Select the output to be generated initially in a regression analysis – the same information can also be displayed after the analysis, using the Further output dialog. You can also request that no constant term is included in the model: this will affect only the parameterization of factor effects, if there are factors in the model; but if not, it will constrain the regression to pass through the origin.
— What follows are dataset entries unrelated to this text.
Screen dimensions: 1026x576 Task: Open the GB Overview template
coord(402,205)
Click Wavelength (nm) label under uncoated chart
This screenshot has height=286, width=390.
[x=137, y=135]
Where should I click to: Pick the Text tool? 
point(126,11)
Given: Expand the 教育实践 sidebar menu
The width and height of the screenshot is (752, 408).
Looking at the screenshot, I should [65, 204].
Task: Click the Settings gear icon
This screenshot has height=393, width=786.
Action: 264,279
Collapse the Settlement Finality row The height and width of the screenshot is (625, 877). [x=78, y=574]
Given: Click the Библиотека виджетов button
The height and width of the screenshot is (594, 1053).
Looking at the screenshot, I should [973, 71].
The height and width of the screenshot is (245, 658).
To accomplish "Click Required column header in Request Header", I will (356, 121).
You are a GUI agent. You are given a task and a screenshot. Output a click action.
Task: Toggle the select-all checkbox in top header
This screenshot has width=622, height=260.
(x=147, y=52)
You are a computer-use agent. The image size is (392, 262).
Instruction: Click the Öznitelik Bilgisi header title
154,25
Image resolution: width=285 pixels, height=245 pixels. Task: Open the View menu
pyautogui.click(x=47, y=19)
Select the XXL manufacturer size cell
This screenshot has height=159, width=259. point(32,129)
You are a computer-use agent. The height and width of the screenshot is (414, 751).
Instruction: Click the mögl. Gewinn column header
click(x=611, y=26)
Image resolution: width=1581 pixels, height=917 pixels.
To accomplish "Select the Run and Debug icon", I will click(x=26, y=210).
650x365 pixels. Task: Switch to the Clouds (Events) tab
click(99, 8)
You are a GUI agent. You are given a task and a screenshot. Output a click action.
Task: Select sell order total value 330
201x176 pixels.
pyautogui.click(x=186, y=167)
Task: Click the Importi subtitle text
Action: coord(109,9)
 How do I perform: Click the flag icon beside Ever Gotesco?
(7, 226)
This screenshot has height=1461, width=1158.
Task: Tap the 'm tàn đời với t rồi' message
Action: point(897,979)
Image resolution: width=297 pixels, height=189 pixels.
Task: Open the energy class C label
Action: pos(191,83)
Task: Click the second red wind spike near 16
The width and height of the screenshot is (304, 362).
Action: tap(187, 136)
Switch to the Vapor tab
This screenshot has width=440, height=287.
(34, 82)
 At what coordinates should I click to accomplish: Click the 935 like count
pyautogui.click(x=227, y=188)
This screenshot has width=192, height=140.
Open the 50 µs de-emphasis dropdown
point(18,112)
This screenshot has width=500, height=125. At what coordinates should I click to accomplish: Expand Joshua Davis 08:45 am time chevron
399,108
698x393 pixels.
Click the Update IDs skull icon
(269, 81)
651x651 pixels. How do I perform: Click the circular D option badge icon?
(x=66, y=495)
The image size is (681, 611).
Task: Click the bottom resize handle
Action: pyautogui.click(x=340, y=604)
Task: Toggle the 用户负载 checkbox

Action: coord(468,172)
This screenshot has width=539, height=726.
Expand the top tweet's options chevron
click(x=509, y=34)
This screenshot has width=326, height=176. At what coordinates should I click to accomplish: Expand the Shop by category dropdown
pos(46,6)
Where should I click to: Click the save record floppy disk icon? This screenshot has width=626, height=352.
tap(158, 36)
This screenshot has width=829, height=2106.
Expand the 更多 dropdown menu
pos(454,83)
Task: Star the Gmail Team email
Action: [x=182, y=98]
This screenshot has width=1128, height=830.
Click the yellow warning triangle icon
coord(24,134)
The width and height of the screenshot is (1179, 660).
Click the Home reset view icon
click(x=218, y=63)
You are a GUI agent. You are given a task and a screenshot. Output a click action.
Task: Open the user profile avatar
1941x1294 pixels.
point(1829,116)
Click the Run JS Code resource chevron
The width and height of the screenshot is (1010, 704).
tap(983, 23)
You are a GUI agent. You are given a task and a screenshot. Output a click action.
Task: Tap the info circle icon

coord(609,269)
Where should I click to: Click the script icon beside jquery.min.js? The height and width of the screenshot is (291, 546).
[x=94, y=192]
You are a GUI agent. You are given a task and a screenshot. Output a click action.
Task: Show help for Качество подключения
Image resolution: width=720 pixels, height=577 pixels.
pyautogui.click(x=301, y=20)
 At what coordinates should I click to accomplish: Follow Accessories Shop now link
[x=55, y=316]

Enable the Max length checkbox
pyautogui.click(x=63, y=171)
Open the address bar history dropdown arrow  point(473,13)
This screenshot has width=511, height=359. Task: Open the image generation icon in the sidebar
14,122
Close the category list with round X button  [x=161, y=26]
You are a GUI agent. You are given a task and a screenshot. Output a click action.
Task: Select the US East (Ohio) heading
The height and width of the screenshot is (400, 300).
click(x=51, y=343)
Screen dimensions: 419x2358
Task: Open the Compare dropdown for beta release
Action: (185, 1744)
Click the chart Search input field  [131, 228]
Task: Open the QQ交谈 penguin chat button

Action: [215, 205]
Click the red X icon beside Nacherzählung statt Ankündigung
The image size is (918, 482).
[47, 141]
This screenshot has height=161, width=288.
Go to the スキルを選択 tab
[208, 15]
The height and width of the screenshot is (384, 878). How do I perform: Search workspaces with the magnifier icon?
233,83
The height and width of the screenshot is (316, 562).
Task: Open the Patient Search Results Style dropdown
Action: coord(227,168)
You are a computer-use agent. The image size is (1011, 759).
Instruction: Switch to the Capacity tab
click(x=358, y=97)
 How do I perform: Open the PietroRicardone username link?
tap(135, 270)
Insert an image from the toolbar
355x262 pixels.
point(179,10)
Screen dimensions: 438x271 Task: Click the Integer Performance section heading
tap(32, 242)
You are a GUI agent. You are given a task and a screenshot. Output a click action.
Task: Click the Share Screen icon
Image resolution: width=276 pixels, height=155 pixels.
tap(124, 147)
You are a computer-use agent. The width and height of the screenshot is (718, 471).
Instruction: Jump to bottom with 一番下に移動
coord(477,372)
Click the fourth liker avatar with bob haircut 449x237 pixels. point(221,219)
For a general regression model, you can also control the maximum order of interaction to be generated when you use model-formula operators like *. The default is to include all interactions, up to those involving nine variates or factors. (You cannot ask for more than nine.)
Display
Model | Details of the model that is fitted |
Summary | Summary analysis-of-variance |
F-probabilities | F probabilities for variance ratios |
Correlations | Correlations between the parameter estimates |
Fitted values | Table containing the values of the response variate, the fitted values, standardized residuals and leverages |
Estimates | Estimates of the parameters in the model |
t-probability | t probabilities for the parameter estimates |
Confidence intervals | Confidence intervals for the parameter estimates. The confidence limit can specified as a percentage using the Confidence limit for estimates (%) field. |
Accumulated | Analysis of variance table containing a line for each change in the fitted model |
Wald tests | Wald and F tests for dropping terms from a regression |
Estimate constant term
Specifies whether to include a constant in the regression model. In simple linear regression this omits the intercept, in other words the fitted line is constrained to pass through the origin.
Weights
A variate of weights can be supplied to give varying influence of each unit on the fit of the model. This would usually correspond to a known pattern of variance of the observations, when the weights would be the reciprocals of the variances.
Absorbing factor
A factor can be supplied to specify an absorbing factor defining the groups for within-groups linear regression.
Factorial limit on model terms
For General Linear Regression you can control the maximum order of interaction to be generated when you use model-formula operators like ‘*’. The default is to include all interactions, up to those involving nine variates or factors (you cannot ask for more than nine).